AUSGEWÄHLTER AUSZUG:
Fetter Server-Schrank mit Schlüssel

Piraten starten ins Parlament / Debatten um Posten und Presse

  • Andreas Rabenstein, dpa
  • Lesedauer: 3 Min.

Die Tücken der politischen Realität und die Probleme mit idealistischen Zielen haben die neu gewählten Piraten in Berlin schneller eingeholt als gedacht. Zwar starteten die 15 Abgeordneten am Donnerstagabend mit ihrer ersten und öffentlichen Sitzung in ihre parlamentarische Arbeit. Doch die Schwierigkeiten mit politischen und persönlichen Differenzen, Satzungsfragen, Terminen und Machtansprüchen Einzelner waren unübersehbar. Euphorie gab es nur in einem Punkt: Die Zusammenarbeit mit den Technikexperten des Abgeordnetenhauses klappte von Beginn an perfekt.

Einige Abgeordnete hatten sich schon vor der Sitzung öffentlich bereit erklärt, Vorsitzende zu werden. Anderen ging dieses Vorgehen deutlich zu schnell. Nach einer längeren und teilweise emotionalen Debatte wurde das Thema vorerst aufgeschoben. Als erstes plant die Fraktion nun, eine Satzung auszuarbeiten. Außerdem wurden zwei Mitglieder bestimmt, die den Kontakt zur Verwaltung halten sollen.

Die anfänglichen Vorschläge für eine schnelle Wahl der Spitzenposten, die vom Spitzenkandidaten Andreas Baum und seinem Kollegen Christoph Lauer kamen, wurden von einem Teil der Fraktion vehement abgelehnt. »Ich finde das ziemlich intransparent«, sagte die 19-jährige Susanne Graf über die kurzfristige Planung. »Wir haben noch nicht einmal eine Fraktion, da brauchen wir auch keinen Fraktionsvorsitzenden.« Unterstützung bekam sie von Kollegen, die Lauer Schnoddrigkeit und »ziemlich krasse Polemik« vorwarfen. Der schüttelte zeitweise den Kopf und sprach von »gegen die Wand fahren«.

Echte Abgeordnete sind die gewählten Piraten-Politiker erst ab der konstituierenden Sitzung des Landesparlaments am 27. Oktober. Bis dahin ist die 15-köpfige Gruppe eigentlich eine sogenannte Fraktion in Gründung. Trotz des Widerstandes einzelner Abgeordneter wie etwa Lauer soll die angekündigte Öffentlichkeit der Sitzungen und Beschlüsse vorerst beibehalten werden. Zeitweise drängten sich mehrere Kamerateams während der Debatte um die Tische der überwiegend jungen Parlamentarier. Mikrofone wurden über die Sprechenden gehalten. Lauer sagte zu der Debatte über einige Streitpunkte: »Ich habe große Bauchschmerzen damit, dass wir das hier so vor der Presse machen.« Andere widersprachen: »Es geht hier um politische Entscheidungen.«

»Wir wollen von Anfang an, dass jeder involviert ist«, sagte der Abgeordnete Simon Kowalewski. »Damit die nächsten fünf Jahre jeder sehen kann, was wir machen.« Fraktionssitzungen sollen nach den jetzigen Plänen entweder live ins Internet übertragen, beziehungsweise aufgezeichnet oder protokolliert und später öffentlich gemacht werden.

ÜBUNGSAUFGABEN:
1. Gib aus dem Artikel über die Berliner Piraten den Abschnitt wörtlich wieder, der mit den Worten „Fetter Server-Schrank mit“ beginnt und mit „Beginn an perfekt.“ endet.
2. Tippe aus den Datensätzen den Teil unverändert ab, der mit der Zeile beginnt, die „The image size is (1456, 819). Identify“ enthält, und mit der Zeile endet, die „click on 'From“ enthält, beide Zeilen eingeschlossen.

EINGABEDATEN:
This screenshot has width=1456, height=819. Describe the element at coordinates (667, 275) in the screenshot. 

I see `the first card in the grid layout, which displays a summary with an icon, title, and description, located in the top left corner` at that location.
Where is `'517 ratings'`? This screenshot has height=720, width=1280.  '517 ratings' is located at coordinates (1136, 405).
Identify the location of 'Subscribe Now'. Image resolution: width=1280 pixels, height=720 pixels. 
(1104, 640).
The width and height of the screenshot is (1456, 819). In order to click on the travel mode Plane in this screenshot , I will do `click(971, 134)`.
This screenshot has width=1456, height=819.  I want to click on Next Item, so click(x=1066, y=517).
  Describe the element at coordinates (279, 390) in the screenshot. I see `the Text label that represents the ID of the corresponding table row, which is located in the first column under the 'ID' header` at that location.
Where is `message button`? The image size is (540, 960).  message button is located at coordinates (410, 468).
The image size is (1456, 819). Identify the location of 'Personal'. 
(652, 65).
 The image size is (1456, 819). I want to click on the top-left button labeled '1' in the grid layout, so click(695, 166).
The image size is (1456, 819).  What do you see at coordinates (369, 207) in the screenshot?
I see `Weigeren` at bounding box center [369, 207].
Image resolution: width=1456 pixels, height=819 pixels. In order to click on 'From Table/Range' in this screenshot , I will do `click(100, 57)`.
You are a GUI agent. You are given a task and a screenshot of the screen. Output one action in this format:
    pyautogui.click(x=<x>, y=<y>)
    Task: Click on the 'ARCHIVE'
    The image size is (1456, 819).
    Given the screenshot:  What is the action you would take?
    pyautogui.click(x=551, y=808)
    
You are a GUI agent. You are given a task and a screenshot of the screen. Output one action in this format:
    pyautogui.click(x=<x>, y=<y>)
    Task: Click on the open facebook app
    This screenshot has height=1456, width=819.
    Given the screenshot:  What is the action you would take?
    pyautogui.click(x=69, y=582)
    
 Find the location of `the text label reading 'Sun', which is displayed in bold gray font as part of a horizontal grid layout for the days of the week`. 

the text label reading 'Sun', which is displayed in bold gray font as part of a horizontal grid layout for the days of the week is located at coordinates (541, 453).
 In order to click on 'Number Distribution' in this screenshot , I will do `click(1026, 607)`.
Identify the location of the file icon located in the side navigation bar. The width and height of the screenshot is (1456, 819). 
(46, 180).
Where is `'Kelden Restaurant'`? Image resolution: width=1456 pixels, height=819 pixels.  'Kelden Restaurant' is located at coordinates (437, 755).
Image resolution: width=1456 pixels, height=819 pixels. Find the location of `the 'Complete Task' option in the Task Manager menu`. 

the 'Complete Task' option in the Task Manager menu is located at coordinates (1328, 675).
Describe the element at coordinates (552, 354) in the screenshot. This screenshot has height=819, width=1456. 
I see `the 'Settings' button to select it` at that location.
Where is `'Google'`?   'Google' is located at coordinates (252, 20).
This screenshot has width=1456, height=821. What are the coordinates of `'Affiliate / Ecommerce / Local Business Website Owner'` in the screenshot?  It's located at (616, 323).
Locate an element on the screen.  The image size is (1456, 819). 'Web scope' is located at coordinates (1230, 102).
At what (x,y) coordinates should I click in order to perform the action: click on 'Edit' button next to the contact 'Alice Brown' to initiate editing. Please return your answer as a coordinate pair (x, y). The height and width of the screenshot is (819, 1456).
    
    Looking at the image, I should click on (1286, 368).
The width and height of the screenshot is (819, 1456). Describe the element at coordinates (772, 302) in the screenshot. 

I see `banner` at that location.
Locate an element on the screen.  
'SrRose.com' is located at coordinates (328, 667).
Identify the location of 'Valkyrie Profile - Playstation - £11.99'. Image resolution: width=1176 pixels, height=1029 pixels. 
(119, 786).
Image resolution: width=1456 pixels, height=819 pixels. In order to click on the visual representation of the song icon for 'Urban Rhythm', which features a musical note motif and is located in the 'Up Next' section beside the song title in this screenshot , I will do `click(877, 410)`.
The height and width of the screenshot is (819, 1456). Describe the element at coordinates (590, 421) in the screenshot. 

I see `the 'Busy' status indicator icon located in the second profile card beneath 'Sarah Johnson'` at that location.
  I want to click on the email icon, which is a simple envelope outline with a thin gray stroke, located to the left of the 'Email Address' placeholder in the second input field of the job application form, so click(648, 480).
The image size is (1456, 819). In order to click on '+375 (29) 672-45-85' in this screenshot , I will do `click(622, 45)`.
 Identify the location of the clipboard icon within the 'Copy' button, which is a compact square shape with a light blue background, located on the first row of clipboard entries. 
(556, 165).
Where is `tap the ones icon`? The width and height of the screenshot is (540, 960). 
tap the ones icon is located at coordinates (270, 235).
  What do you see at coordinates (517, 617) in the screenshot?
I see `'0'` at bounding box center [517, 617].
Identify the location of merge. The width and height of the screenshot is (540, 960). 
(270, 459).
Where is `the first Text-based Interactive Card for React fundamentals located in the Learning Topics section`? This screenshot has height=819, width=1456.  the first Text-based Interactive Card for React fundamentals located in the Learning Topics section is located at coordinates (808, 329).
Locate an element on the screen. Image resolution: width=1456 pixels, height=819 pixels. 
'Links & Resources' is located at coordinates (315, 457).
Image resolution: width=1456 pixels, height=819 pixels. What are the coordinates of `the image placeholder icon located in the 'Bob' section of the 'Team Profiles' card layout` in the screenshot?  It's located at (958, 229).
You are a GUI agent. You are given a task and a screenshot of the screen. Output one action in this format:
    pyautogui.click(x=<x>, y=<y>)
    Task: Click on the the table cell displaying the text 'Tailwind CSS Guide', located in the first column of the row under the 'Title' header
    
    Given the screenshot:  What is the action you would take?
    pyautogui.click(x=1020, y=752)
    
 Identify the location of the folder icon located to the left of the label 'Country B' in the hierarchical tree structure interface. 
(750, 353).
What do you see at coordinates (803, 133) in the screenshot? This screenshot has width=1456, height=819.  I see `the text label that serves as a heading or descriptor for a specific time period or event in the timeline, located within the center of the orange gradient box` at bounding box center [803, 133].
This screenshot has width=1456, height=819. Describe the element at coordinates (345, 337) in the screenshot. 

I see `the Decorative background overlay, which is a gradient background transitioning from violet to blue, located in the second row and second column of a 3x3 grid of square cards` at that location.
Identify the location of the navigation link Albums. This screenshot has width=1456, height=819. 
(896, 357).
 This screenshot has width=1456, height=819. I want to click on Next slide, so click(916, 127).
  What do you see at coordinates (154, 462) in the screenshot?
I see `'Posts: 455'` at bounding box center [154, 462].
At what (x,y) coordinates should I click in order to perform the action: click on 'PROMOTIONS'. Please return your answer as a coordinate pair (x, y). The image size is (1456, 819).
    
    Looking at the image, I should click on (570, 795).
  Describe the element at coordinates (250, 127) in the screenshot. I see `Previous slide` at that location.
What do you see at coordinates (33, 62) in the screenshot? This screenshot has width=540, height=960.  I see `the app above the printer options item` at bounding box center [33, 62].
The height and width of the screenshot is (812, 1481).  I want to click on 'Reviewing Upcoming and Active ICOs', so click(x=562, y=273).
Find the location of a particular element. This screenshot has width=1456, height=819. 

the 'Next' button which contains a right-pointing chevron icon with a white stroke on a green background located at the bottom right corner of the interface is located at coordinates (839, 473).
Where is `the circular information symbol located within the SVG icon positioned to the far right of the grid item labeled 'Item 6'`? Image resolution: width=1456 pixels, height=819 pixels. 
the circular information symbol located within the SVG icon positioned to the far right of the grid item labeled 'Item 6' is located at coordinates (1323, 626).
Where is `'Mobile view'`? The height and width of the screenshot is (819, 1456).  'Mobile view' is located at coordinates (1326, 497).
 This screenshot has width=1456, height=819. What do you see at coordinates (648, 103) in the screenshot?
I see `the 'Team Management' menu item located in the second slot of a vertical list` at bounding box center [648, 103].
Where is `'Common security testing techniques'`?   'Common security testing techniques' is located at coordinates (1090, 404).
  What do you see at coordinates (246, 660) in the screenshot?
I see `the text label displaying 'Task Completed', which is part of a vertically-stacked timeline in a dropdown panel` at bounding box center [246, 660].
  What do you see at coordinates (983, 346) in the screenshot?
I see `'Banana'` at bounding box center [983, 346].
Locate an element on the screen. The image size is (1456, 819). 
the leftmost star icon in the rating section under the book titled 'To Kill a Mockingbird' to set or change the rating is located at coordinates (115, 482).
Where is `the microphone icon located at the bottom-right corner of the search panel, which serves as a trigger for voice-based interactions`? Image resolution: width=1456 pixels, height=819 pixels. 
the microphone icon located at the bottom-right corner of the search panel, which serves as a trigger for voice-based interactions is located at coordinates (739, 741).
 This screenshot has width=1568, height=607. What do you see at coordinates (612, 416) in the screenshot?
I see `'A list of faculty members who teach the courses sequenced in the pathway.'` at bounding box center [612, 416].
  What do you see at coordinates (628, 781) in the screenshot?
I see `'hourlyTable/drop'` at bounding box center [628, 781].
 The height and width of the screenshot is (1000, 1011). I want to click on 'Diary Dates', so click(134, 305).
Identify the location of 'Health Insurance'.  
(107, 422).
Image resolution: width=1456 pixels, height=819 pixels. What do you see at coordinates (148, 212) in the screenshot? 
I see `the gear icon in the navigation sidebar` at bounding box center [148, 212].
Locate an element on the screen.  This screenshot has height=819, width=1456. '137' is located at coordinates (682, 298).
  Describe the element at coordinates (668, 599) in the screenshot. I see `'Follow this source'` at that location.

ANTWORTEN JE AUFGABE:
1.
Fetter Server-Schrank mit Schlüssel

Piraten starten ins Parlament / Debatten um Posten und Presse

  • Andreas Rabenstein, dpa
  • Lesedauer: 3 Min.

Die Tücken der politischen Realität und die Probleme mit idealistischen Zielen haben die neu gewählten Piraten in Berlin schneller eingeholt als gedacht. Zwar starteten die 15 Abgeordneten am Donnerstagabend mit ihrer ersten und öffentlichen Sitzung in ihre parlamentarische Arbeit. Doch die Schwierigkeiten mit politischen und persönlichen Differenzen, Satzungsfragen, Terminen und Machtansprüchen Einzelner waren unübersehbar. Euphorie gab es nur in einem Punkt: Die Zusammenarbeit mit den Technikexperten des Abgeordnetenhauses klappte von Beginn an perfekt.

2.
The image size is (1456, 819). Identify the location of 'Personal'. 
(652, 65).
 The image size is (1456, 819). I want to click on the top-left button labeled '1' in the grid layout, so click(695, 166).
The image size is (1456, 819).  What do you see at coordinates (369, 207) in the screenshot?
I see `Weigeren` at bounding box center [369, 207].
Image resolution: width=1456 pixels, height=819 pixels. In order to click on 'From Table/Range' in this screenshot , I will do `click(100, 57)`.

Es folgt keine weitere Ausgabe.